## Página

★ ★ ★ ★ ★

Poder Judiciário
TRIBUNAL REGIONAL FEDERAL DA 2ª REGIÃO

Apelação Cível Nº 0000469-95.2010.4.02.5111/RJ

RELATOR: Desembargador Federal ANDRÉ FONTES

APELANTE: CONSELHO REGIONAL DE FARMÁCIA DO ESTADO DO RIO DE JANEIRO (EXEQUENTE)

APELADO: DROGARIA BELO MAR DE PARATY LTDA (EXECUTADO)

RELATÓRIO

Trata-se de apelação da sentença (Ev.81) proferida pelo MM. Juiz da 7ª Vara Federal de Execução fiscal do Rio de Janeiro que, em execução fiscal promovida pelo CONSELHO REGIONAL DE FARMÁCIA DO ESTADO DO RIO DE JANEIRO em desfavor de DROGARIA BELO MAR DE PARATY LTDA para “cobrança de débito consubstanciado na CDA nº 444.”, extinguiu o feito “por falta de interesse de agir, com base no art. 485, inciso VI, do CPC c/c art. 1º da Resolução 547/CNJ, de 22/02/2024.

★ ★ ★ ★ ★

## Linhas armazenadas
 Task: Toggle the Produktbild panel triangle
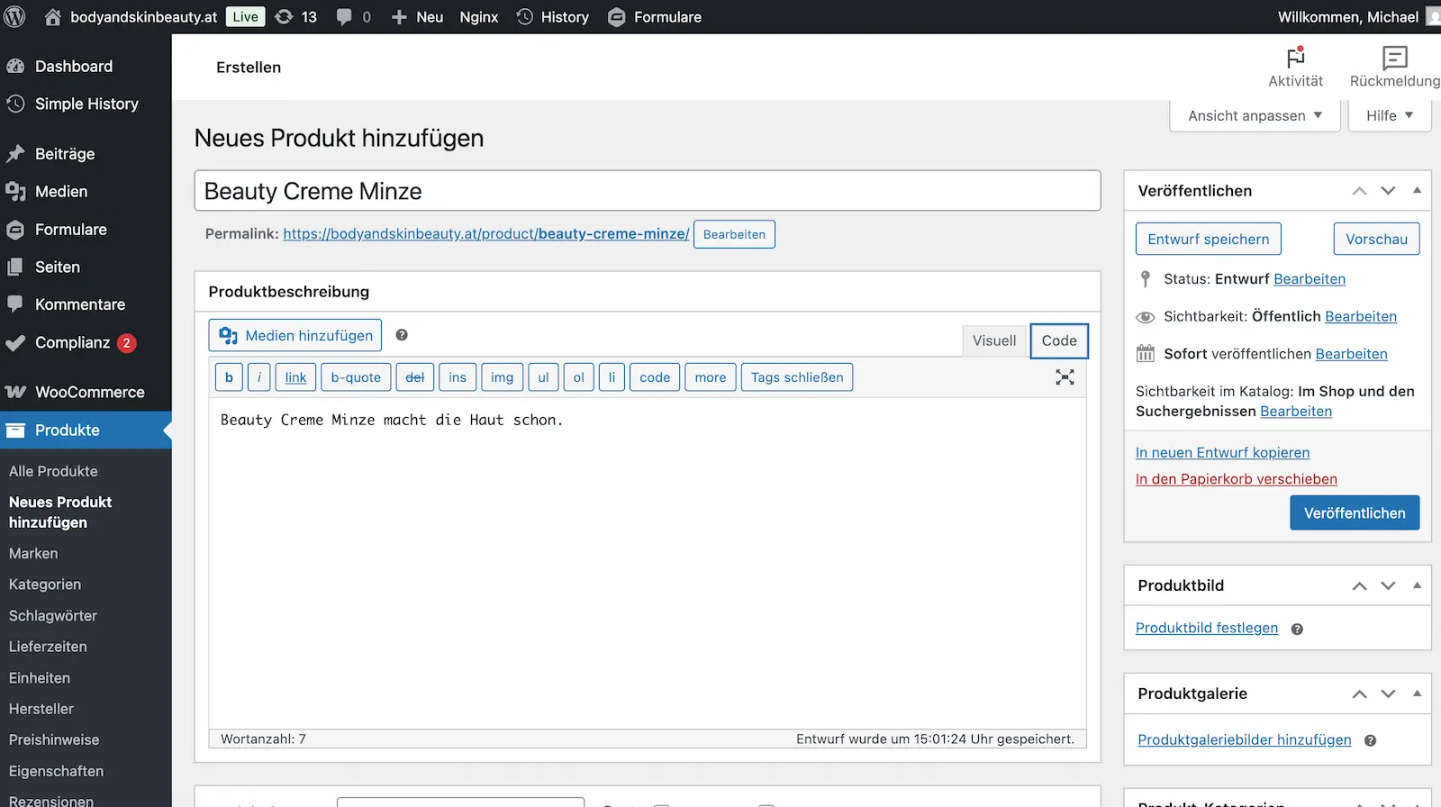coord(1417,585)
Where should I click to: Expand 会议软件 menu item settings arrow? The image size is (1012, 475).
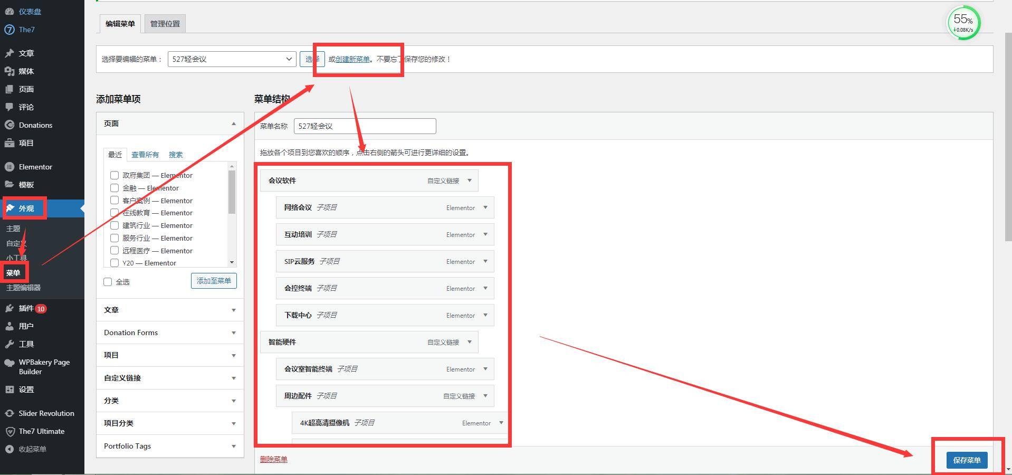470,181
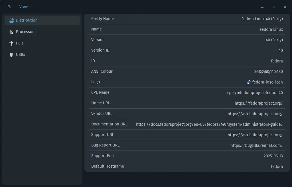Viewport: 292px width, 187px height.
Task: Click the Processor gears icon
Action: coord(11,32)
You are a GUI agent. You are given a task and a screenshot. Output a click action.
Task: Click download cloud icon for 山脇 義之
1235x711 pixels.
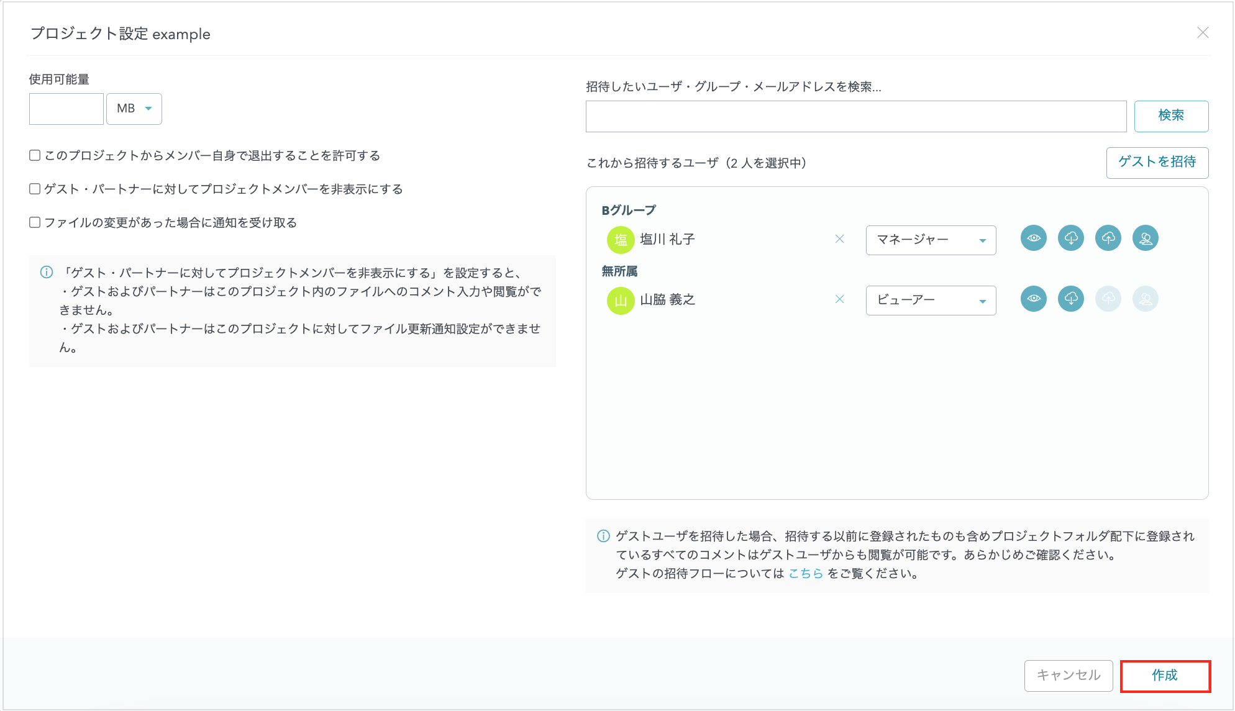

★ ★ ★ ★ ★

Você pode redigitar na íntegra, sem nenhuma alteração, o relatório da apelação cível que aparece acima?

## Resposta ao problema
Poder Judiciário
TRIBUNAL REGIONAL FEDERAL DA 2ª REGIÃO

Apelação Cível Nº 0000469-95.2010.4.02.5111/RJ

RELATOR: Desembargador Federal ANDRÉ FONTES

APELANTE: CONSELHO REGIONAL DE FARMÁCIA DO ESTADO DO RIO DE JANEIRO (EXEQUENTE)

APELADO: DROGARIA BELO MAR DE PARATY LTDA (EXECUTADO)

RELATÓRIO

Trata-se de apelação da sentença (Ev.81) proferida pelo MM. Juiz da 7ª Vara Federal de Execução fiscal do Rio de Janeiro que, em execução fiscal promovida pelo CONSELHO REGIONAL DE FARMÁCIA DO ESTADO DO RIO DE JANEIRO em desfavor de DROGARIA BELO MAR DE PARATY LTDA para “cobrança de débito consubstanciado na CDA nº 444.”, extinguiu o feito “por falta de interesse de agir, com base no art. 485, inciso VI, do CPC c/c art. 1º da Resolução 547/CNJ, de 22/02/2024.